Usted está aquí: jueves 21 de febrero de 2008 Opinión Petróleo: aumentos y riesgo

Editorial

Petróleo: aumentos y riesgo

Ayer, por segundo día consecutivo, el precio del petróleo rompió la barrera simbólica de los 100 dólares por barril. El fenómeno lo atribuyen expertos al temor de una escasez del hidrocarburo por eventuales recortes adicionales en la producción de la Organización de Países Exportadores de Petróleo (OPEP) antes de comenzar el segundo trimestre del año, a la explosión de una refinería en Texas el lunes pasado e incluso a las acciones de sabotaje a las instalaciones petroleras de Nigeria, ocurridas en el contexto del conflicto político que vive esa nación, principal productora de crudo en África.

Independientemente de ello, las trasnacionales y la administración de Estados Unidos han venido jugando en las semanas recientes con factores que alientan e incluso provocan la carestía de los hidrocarburos: el pleito que Exxon Mobil, el gigante energético de ese país, emprendió ante tribunales internacionales contra Petróleos de Venezuela (PDVSA), el cual ha derivado en el congelamiento de 12 mil millones de dólares en activos de la paraestatal, así como la persistente hostilidad de Washington contra Irán y la advertencia del gobierno de éste sobre una reducción en su producción en respuesta a una sanción a su programa nuclear por parte de la Organización de las Naciones Unidas.

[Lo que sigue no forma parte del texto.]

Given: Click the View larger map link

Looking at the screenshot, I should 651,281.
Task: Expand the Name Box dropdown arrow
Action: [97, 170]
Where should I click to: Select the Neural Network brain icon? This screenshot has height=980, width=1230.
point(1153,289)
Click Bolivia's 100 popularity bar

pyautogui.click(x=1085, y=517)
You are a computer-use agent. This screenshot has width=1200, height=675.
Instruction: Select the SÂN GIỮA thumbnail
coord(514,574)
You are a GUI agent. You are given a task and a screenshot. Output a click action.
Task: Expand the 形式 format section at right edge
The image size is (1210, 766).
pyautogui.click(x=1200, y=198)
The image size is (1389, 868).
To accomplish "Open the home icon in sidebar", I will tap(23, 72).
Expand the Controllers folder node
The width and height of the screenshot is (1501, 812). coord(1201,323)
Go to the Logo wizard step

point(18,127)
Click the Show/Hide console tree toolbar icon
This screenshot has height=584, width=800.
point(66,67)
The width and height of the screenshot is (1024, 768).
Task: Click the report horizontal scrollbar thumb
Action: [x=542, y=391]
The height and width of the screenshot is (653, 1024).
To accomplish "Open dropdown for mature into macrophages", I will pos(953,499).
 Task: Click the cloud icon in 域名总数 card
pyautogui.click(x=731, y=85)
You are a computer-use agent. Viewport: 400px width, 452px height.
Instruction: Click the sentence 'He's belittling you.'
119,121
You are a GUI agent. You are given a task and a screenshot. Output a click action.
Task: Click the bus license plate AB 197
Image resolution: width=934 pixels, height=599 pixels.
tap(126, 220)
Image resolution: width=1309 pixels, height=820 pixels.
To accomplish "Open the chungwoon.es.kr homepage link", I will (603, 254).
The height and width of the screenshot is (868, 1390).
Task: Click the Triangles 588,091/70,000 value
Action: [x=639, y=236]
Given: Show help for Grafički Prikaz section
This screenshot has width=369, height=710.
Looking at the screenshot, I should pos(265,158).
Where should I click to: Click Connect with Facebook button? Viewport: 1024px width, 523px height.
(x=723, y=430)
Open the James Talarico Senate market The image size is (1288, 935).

Las alzas en las cotizaciones petroleras son, de suyo, un factor recesivo para el conjunto de las economías del mundo, que se vuelve incluso explosivo en el contexto de la desaceleración en que ya se encuentra la economía estadunidense: la conjunción de estos dos elementos, alza en los precios y recesión, podría tener efectos graves en la de por sí precaria economía internacional y generar un descarrilamiento financiero de proporciones graves. En su empecinamiento por mantener la ocupación en Irak y en su peligrosa actuación contra la estabilidad del mercado, el gobierno saliente de Estados Unidos, encabezado por George W. Bush, ha dado muestras de una actitud indolente e inhumana, similar a la que encierra la célebre frase de Luis XV de Francia, “después de mí, el diluvio”.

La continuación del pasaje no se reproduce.